Prior studies had shown that the punctate IF fine specificity was conferred by V_H (10), but we investigated whether expression of this pattern required the IgM valency structure. The approach was to generate an IgG1 isotype switch variant from a murine IgM that has punctate IF and to express 18B7 V_H as a murine IgM. An IgG1 isotype-switched variant was generated from the murine IgM mAb 13F1 that displays punctate IF. Like the parent 13F1 IgM, the 13F1 IgG1 isotype-switched variant revealed punctate IF, a finding indicating that the IF pattern was not restricted to the IgM class. However, expression of the 18B7 V_H with the murine µ-chain to generate a murine IgM produced a different IF pattern than the parent IgG1 mAb 18B7. In fact, the pattern of the 18B7 IgM was very similar to the punctate IF observed with chIgM, chIgG3, and mAb 13F1. These results indicate that punctate IF patterns can be observed with both IgM and IgG isotypes. For the specific case of 18B7 IgM, the change from annular to punctate observed for IgG1 and IgM, respectively, may reflect a change in fine specificity resulting from greater avidity. This phenomenon may be similar to that observed to occur for murine IgG3 to streptococcal polysaccharide which can form different types of Ag-Ab complexes than other V region identical IgG isotypes because of ability to aggregate and increase its avidity (1).

chIgG3 also produced a punctate IF pattern, but retained reactivity with the anti-Id mAb, suggesting that steric and/or flexibility constraints may also contribute to the altered fine specificity observed for both IgM and IgG3. Among human IgG subclasses IgG3 is the most flexible, as evidenced by its ability to form ring dimers with anti-Id mAbs (24). IgG3 complexes also demonstrated the largest Fab-Fab angles among IgG subclasses bound to anti-Id mAbs, presumably due to their extended hinge region (24). However, human IgM monomers are even more effective than IgG3 at forming ring dimers, suggesting that it is the most flexible Ab class (25). Because GXM is a polysaccharide with repeating epitopes and both human IgM and IgG3 are multivalent ligands which display great flexibility for their Fab domains, it is possible that the punctate patterns reflect the formation of Ag-Ab complexes in the capsule with different geometry than those associated with the annular IF pattern. Consistent with this view is the observation that Abs which produce annular IF on wild-type C. neoformans strains produce punctate IF when binding to mutants that express O-acetylation-deficient GXM, which is more flexible polysaccharide structure and may form different types of Ag-Ab complexes in the capsule (26). Another factor that may contribute to the type of complexes formed is the nature of the exposed surfaces of the various isotypes. In this regard, liquid partition studies have shown that human IgM and IgG3 also appear to have different surface properties from each other and from other IgG subclasses which could conceivably affect the microenvironment in which the complexes are formed (27). For chIgG4, the alteration of the IF pattern to a thick annular type may reflect the ability of IgG4 molecules to self interact, a phenomenon proposed to account for both its apparent monovalence and its capacity to form bispecific molecules (28).

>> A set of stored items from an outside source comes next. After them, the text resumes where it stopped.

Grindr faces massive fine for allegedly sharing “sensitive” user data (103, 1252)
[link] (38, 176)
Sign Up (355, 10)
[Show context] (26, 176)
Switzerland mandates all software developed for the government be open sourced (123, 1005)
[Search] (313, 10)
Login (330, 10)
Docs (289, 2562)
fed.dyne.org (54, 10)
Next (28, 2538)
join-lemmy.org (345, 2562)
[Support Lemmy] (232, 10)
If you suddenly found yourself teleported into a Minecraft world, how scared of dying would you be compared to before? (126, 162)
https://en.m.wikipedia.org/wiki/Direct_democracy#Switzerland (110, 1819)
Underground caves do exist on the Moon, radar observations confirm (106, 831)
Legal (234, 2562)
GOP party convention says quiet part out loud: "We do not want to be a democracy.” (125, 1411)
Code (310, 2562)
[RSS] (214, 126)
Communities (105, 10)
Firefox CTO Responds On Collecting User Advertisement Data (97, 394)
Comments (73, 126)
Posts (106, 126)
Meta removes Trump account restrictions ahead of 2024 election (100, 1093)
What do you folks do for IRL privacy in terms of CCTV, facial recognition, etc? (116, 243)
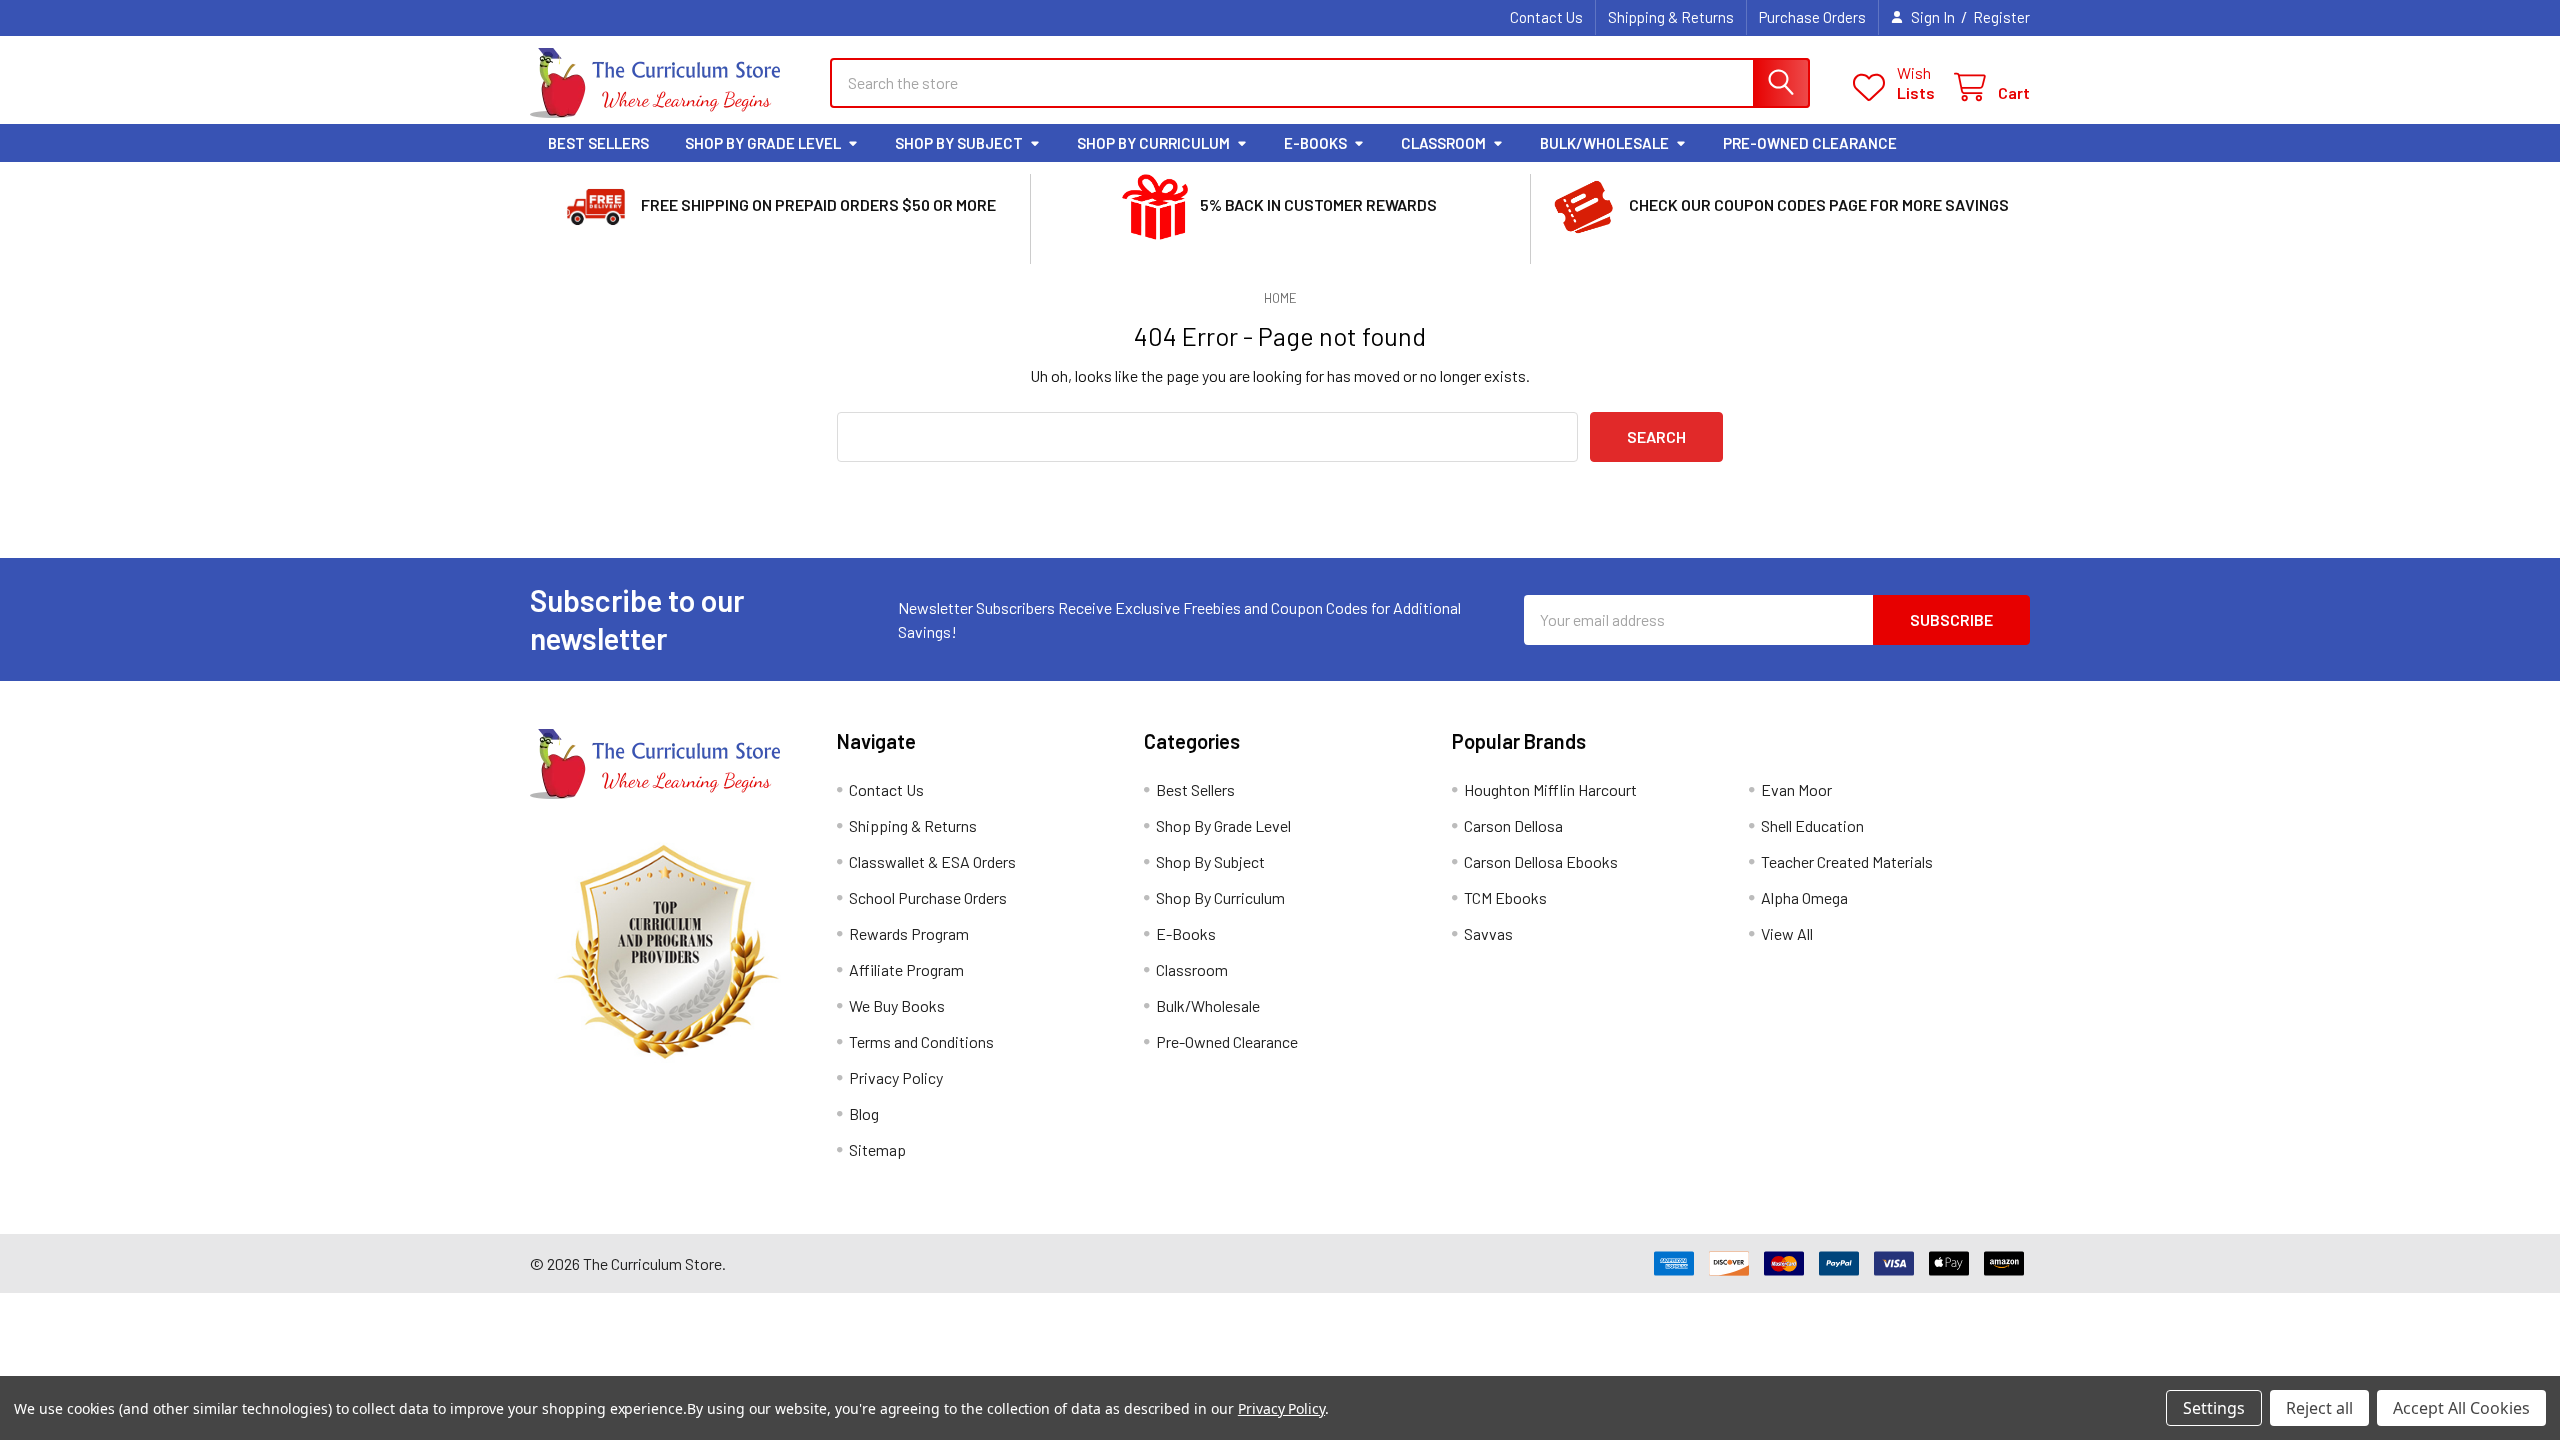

In summary, we observed a change in IF pattern from annular to punctate when 18B7 V_H was expressed with murine and human µ C region and with human 3 c and 4 c. For each Ab, the explanation for the change in fine specificity may be different. For chIgM, this phenomenon may reflect an altered Fab structure (as evidenced by loss of Id reactivity and reduced affinity), greater intrinsic Fab flexibility (25), or different Ig surface properties (27). For the murine 18B7 IgM, the change in specificity may reflect a difference in avidity as reported for Abs to streptococcal polysaccharide (1). For the chIgG3, the change in specificity may reflect the enhanced Fab flexibility of this isotype relative to other IgGs (24), or different Ig surface properties (27). Furthermore, we did note variations in IF after binding C. neoformans and in the reactivity with GXM and peptide mimetics for the IgG1, IgG2, and IgG4 chs, suggesting that more subtle changes in fine specificity may have also occurred in the other ch Abs.

The results of this study also shed light on the requirements for generation of the punctate IF pattern. Before this study, the punctate IF pattern had been observed only with two murine IgMs known as 13F1 and 21D2 (15). Recently, we used site-directed mutagenesis to establish that changing two amino acids in the in V region of an IgM mAb could change the IF pattern from annular to punctate (10). In this study, we demonstrate that the same V can produce annular or punctate patterns depending on which human or mouse C region it is associated with. Hence, the type of IF pattern is dependent on both the primary structure of the V region and the conformation of the Ag combining sites as determined by the associated C region.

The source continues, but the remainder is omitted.